TW: Suicide Attempt, Suicide Encouragement, Emotional Manipulation
SYNOPSIS
Felix is missing from the weekly poker game. It turns out his wife is divorcing him and he’s in a terrible state, but the guys band together to keep him from making a rash decision. The night ends with Oscar, already several months divorced and living alone in an eight bedroom apartment, inviting Felix to move in with him. Oscar is a complete slob that eats out for every meal and is six months behind on his child support payments. Felix is the type to try and clean the very air they’re breathing while also being an excellent cook that pinches every penny and dearly misses his married life. They don’t get along well sharing the same apartment to put it lightly. Oscar attempts to reconcile by going on a date, thinking it’s the lack of women in their life causing so much frustration. The Pidgeon sisters arrive for a good time, but Oscar arrives late and Felix’s London broil goes from over cooked to burned to a crisp. Oscar tries to stall by making drinks to keep everyone’s spirits high, but Felix quickly brings on a somber mood in Oscar’s absence. The three of them are in tears over their failed marriages by the time Oscar returns and he retaliates by making Felix aware of the state of his broil. Thankfully the Pidgeon sisters just want to moved things upstairs to their overheated apartment and leave to get things started. Felix refuses to move still blaming Oscar for ruining their dinner and feeling like he’s cheating on his wife. The night is ruined and the next day Oscar is on a war path. The two disrespect each other to the point of Oscar chasing Felix through the apartment and kicking him out, but not without Felix making Oscar feel terribly guilty for it. The guys arrive for poker but all Oscar can think about is poor Felix.
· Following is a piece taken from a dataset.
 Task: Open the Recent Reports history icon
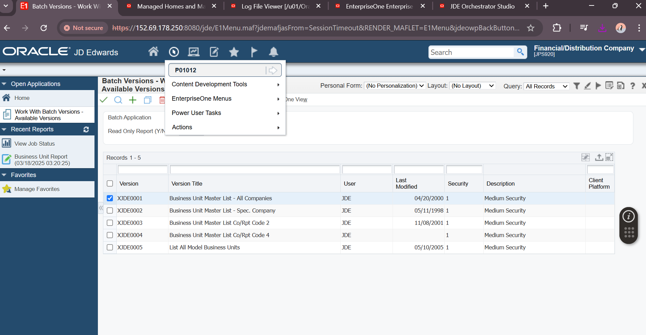(174, 52)
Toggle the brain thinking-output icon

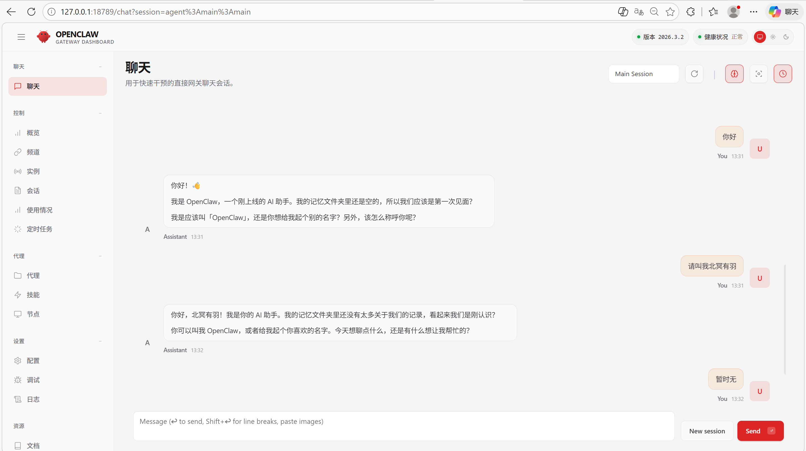[734, 74]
That is, until Gwendolyn Pidgeon arrives to collect his things. The sisters are all but forcing Felix to stay with them for at least a few days and Oscar gets a call from his wife. He’s finally doing right, or at least decent by her, even though he’s got a long way to go if he wants to get his family back and Felix has a place to stay where he can process his own divorce. The two men say their goodbyes addressing the other as their wife and bury the hatchet.
CHARACTERS
Murray – Middle Aged Man, Police Officer
Roy – Middle Aged Man
Speed – Middle Aged Man, Smoker
Vinnie – 42 Year Old Man
Oscar Madison – 43 Year Old Man, Pleasant and Appealing, Carefree
Felix Ungar – 44 Year Old Man
POTENTIAL MONOLOGUES
Not counting phone conversations, Oscar has the first monologue where he’s trying to convince Felix that he’s not so bad by rattling out all the ways he’s been a terrible husband. He’s got another where he’s finally telling Felix off for all the annoying things he does and it can be combined with a later line that’s telling Felix to stay out of his way if it needs to be made longer. This being such a character show, those are really the only two examples without getting into piecing together one sentence lines to try to make a cohesive 30 second monologue.
PERSONAL THOUGHTS
The Odd Couple has become an established literary trope. You see a slob and a neat freak and the rest in history, with this play being the blueprint. It’s become such as classic that there’s three stage versions, a movie, and multiple sitcoms just based on Oscar and Felix with one play being a gender bent version that I performed a scene from for my senior showcase. It was funny then and it’s funny now, though the third stage version is just an update to keep it more contemporary.
About the trigger warnings, Felix is described as a love-me-or-I’ll-jump kind of man almost verbatim by one of his friends. With his divorce being finalized, his friends all assume the worse and even though the audience is treated to the situation as a comedy, the characters all treat it very seriously. The hilarity is that they don’t want Felix to know that they know he’s in a bad spot and they’re trying to distract him while also keeping him away from anything hazardous like an open window or going to the bathroom alone. The suicide encouragement comes at the end of Act II when it seems to Oscar like Felix is never going to change or put himself out there. He opens the window and tells Felix he lied earlier about it not being so high up before leaving the stage. I think that’s up to the individual production how dark that moment is. The way things kick off in the third act makes me lean toward Oscar being serious and tasteless since Act III has him ready to resort to physical violence and Felix being nearly just as upset. At the end of the climax, we have Felix leaving and saying that whatever happens to him will be on Oscar’s head. Oscar takes it as a literal curse, but Felix is just quick to play the victim and lay on guilt trips in the heaviest handed of ways. Honestly for the context of the play it makes for good balance though. Neither of the men are the kind of person an audience member would want to live with. Oscar is inconsiderate, but you could almost feel like Felix is being treated completely unfairly for doing all the cooking and cleaning until his passive aggressive guilt-ridden gambits pop up.